もちろん、「ハラスメント」は直訳すれば「人を困らせること。いやがらせ」であり、断固拒否するべきものであるが、従来、「お客さまは神様」といった概念が定着していた日本の企業文化をベースとして、「いかに円満に対応するか」に主眼を置いて、理不尽な物言いや要求に対してもある程度受容してしまうセンターも珍しくなかった。
しかし、そのような対応を続けていては、今や社会問題化しているカスハラを助長してしまうことにつながり、また、センターで働く従業員の心身の健康を害して、離職率が上昇してしまうといった事態にもなりかねない。 そこで今回の特集では、実際にカスハラ対策を行っているセンターの事例を通じて、これからの時代にふさわしいカスハラ対策のあり方について探った。
今回取材にご協力いただいたANAグループでは2024年4月、従来から運用してきたお客様対応ガイドラインにカスハラに関する項目を追加し、グループとしてのカスハラの定義と対応基本方針を規定。ガイドラインに基づいて各部門が策定したマニュアルをベースに対応を行いつつ、部門を超えた情報共有にも注力することで、グループとして一貫性ある方針で対応できる体制を整備している。
また、東京ガスカスタマーサポート(株)では、2023年1月に5つのお客さまセンターから代表者が集うかたちでワーキンググループ(WG)を結成し、カスハラ対応への取り組みを本格化。このWGで毎月3回程度、実際の対応に基づく討議を行い、「カスハラの定義・行為類型化」「一部拠点でのトライアル実施」といったステップを経て、「対応ルール・マニュアル作成」につなげ、2023年7月から5センターでカスハラ対応の運用をスタートした。
両者の取り組みに共通しているのは、発生してしまったカスハラ事例に対応するだけでなく、カスハラを生み出さない対応にも注力していることだ。
例えばANAグループでは、クレームに対しては、傾聴と受容・共感を基本として、ご意見と要求を分離して考え、ご意見やお気持ちを受容した上で、要求の中で社会通念に照らして過度と判断されるものについてはお断りするといった方針を採っている。
また、東京ガスカスタマーサポートでは、お客さまに発言の制止・警告を行うようなケースでも、直接的に「カスハラ」という単語を持ち出して、お客さまをさらに刺激しないよう留意。
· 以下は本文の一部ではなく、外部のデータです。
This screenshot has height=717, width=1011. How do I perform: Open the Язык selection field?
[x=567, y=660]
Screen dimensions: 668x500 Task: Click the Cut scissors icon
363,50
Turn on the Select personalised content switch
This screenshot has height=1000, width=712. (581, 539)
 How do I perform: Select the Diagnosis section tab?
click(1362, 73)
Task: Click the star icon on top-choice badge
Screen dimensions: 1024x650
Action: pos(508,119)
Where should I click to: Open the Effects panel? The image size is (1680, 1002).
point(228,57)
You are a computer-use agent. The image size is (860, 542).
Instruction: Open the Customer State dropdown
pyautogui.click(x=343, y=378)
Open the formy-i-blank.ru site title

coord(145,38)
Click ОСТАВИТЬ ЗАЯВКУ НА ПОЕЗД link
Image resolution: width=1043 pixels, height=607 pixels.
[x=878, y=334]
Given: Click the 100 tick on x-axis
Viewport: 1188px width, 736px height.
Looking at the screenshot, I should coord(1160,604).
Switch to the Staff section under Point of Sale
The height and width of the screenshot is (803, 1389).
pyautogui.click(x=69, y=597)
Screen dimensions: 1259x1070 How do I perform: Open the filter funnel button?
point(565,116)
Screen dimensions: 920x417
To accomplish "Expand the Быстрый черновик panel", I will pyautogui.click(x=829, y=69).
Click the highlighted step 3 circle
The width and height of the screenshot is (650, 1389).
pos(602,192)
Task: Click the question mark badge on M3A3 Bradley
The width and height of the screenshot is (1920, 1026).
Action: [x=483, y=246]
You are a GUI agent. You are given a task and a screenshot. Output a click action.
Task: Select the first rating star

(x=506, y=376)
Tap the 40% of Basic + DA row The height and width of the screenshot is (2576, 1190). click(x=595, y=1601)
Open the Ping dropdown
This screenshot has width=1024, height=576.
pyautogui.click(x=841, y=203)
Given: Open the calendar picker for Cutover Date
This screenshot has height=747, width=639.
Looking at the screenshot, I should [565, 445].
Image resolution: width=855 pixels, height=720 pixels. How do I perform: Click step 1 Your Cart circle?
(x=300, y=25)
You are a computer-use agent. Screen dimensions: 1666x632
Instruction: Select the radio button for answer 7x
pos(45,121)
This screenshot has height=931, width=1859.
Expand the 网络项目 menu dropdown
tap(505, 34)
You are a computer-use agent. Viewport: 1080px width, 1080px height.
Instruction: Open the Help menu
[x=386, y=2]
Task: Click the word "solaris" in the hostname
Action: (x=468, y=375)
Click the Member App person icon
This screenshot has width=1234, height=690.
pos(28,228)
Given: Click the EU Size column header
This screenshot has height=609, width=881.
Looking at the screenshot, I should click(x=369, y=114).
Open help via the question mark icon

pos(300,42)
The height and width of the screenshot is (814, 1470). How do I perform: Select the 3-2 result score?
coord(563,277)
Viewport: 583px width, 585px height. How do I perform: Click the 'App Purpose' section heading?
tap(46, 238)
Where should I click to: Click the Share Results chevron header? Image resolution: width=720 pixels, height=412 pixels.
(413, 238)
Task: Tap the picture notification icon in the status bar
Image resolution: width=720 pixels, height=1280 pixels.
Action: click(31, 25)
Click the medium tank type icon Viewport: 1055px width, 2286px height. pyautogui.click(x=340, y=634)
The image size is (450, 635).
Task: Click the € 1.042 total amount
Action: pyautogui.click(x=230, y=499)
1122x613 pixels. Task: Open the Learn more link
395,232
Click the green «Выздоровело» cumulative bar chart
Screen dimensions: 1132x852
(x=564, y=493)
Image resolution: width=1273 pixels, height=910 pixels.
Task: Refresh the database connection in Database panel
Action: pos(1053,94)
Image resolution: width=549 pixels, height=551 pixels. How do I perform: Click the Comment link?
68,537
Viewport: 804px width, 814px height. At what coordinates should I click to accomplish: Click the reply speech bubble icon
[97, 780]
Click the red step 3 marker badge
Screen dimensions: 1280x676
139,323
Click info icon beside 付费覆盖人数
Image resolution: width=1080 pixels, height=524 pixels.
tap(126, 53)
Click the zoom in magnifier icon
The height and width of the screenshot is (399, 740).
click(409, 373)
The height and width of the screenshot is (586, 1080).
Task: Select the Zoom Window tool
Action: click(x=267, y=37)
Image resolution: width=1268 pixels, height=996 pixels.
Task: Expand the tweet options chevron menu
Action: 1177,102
また、コミュニケーターに対して「お客さまの気持ちに寄り添った応対」の研修を強化するなど、クレームをカスハラにまでエスカレートさせない対応に注力している。
センターで働く従業員の心身の健康を害する危険性のあるカスハラに対して、毅然とした対応を行うべきであることは間違いないが、お客さま対応に直接従事するコンタクトセンターの現場スタッフが、現在進行形の応対事例がカスハラに該当するかどうかを瞬時に見極め、適切な対応を行うことは難しい。その中でカスハラ被害を生み出さないためには、まずは企業・センター内でカスハラの定義を明確化し、誰にでもわかりやすいかたちで可視化。そして、段階に応じたエスカレーションのあり方など、詳細な対応方針・体制を整備することで、組織全体としてカスハラに対応していくことが肝要であろう。